→ **Directive**
Count how many lines in the entries below contain the string "title", matching case exactly, and reply with only that number.

→ **Supplied material**

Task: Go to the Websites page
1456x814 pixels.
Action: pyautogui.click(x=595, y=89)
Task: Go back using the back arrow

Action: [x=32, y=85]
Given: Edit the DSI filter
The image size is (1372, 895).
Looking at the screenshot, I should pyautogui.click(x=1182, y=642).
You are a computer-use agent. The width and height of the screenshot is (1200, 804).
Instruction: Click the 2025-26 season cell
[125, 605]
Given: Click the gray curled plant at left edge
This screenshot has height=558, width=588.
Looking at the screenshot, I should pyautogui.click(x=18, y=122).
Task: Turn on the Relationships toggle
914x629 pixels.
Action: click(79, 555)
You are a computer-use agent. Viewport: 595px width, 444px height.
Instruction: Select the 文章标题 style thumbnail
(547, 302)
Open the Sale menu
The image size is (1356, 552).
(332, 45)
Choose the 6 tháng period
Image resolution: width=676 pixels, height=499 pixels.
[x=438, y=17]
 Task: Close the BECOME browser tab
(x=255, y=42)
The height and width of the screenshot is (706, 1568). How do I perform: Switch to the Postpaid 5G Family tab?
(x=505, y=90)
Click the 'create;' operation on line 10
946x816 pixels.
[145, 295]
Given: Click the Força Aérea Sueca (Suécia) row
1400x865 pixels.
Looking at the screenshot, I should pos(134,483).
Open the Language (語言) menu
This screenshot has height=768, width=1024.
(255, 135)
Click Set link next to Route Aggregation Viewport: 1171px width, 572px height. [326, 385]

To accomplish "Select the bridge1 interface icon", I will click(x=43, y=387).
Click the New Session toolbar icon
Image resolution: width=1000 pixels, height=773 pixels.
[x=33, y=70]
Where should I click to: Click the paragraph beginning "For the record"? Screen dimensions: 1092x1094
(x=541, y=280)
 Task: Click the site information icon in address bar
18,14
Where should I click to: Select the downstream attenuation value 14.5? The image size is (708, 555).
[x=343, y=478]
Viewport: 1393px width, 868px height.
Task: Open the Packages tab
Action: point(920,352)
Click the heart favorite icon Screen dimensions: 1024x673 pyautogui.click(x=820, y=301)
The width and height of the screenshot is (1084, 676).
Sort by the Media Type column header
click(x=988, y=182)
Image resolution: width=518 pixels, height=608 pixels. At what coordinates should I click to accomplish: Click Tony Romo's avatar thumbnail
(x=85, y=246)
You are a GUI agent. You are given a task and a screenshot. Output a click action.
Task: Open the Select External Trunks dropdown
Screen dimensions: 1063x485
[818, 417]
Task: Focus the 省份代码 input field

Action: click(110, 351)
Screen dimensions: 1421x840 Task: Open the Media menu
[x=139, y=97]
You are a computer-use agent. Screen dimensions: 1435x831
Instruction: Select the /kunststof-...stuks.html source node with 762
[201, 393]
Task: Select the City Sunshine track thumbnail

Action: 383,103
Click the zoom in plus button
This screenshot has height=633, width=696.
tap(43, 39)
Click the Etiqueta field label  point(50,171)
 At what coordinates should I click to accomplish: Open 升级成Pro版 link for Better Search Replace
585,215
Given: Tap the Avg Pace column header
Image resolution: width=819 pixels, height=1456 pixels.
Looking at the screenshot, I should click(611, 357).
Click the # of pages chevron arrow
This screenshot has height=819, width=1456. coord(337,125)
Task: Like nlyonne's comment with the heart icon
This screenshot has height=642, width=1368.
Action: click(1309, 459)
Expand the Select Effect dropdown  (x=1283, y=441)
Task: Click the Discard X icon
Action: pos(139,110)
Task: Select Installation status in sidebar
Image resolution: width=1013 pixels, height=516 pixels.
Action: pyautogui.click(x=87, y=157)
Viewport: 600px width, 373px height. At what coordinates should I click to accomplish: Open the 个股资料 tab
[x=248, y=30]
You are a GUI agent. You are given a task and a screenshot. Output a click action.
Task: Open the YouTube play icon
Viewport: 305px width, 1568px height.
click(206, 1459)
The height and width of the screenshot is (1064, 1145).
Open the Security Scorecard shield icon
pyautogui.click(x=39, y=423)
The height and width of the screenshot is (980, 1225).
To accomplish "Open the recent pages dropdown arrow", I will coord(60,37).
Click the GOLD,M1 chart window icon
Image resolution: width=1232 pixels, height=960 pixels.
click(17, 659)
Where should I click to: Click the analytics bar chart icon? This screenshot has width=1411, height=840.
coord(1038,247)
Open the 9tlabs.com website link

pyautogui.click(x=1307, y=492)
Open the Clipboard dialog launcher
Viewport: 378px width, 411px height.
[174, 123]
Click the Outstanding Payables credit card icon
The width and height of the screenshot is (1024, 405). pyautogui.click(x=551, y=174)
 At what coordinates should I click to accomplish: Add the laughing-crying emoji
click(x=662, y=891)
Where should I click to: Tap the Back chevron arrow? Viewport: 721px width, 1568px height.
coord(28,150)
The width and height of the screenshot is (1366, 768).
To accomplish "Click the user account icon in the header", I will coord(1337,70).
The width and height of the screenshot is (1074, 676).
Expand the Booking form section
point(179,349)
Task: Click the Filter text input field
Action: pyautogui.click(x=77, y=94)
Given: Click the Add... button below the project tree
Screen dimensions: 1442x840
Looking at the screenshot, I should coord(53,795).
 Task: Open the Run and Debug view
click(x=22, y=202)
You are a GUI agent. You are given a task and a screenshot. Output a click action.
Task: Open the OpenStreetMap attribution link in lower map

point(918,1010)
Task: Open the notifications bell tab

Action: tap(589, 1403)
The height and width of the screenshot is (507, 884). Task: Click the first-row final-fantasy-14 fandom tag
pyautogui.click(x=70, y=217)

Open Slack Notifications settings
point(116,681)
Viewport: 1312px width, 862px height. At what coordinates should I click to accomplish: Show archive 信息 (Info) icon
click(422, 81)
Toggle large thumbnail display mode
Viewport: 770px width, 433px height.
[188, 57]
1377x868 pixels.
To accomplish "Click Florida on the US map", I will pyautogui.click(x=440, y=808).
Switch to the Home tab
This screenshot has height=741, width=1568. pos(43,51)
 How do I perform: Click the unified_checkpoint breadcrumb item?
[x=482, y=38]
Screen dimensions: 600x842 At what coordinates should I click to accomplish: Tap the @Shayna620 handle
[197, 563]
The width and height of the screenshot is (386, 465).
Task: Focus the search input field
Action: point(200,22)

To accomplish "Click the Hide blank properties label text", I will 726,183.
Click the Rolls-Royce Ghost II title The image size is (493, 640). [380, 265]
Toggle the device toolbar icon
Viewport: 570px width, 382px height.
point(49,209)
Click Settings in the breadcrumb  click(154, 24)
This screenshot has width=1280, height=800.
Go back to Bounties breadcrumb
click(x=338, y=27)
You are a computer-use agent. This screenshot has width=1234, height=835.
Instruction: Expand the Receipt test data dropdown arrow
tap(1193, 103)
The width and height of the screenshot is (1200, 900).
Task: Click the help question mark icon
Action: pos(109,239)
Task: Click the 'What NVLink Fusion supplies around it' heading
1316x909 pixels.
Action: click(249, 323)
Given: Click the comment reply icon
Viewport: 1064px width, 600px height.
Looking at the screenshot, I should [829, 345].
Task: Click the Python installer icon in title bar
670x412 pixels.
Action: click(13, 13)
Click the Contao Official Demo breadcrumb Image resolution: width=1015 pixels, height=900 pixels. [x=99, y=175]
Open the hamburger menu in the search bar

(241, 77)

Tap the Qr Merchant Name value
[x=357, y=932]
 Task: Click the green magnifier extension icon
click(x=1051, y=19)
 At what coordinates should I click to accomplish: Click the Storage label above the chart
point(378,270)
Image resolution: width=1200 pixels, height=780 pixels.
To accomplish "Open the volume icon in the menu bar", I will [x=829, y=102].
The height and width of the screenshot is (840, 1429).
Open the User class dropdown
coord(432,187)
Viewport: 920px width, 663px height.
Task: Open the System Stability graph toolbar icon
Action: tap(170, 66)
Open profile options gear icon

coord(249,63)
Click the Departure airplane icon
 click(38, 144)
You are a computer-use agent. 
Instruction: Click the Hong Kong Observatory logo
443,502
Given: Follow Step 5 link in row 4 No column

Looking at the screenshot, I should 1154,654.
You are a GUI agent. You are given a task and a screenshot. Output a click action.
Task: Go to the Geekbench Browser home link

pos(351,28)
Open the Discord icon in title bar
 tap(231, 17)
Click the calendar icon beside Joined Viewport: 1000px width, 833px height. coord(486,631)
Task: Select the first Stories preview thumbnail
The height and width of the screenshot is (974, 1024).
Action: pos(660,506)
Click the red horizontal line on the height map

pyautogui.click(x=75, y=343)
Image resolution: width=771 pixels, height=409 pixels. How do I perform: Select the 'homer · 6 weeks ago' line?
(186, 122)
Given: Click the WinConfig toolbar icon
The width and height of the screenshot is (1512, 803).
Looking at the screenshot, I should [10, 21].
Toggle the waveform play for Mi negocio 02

→ **Written solution**
3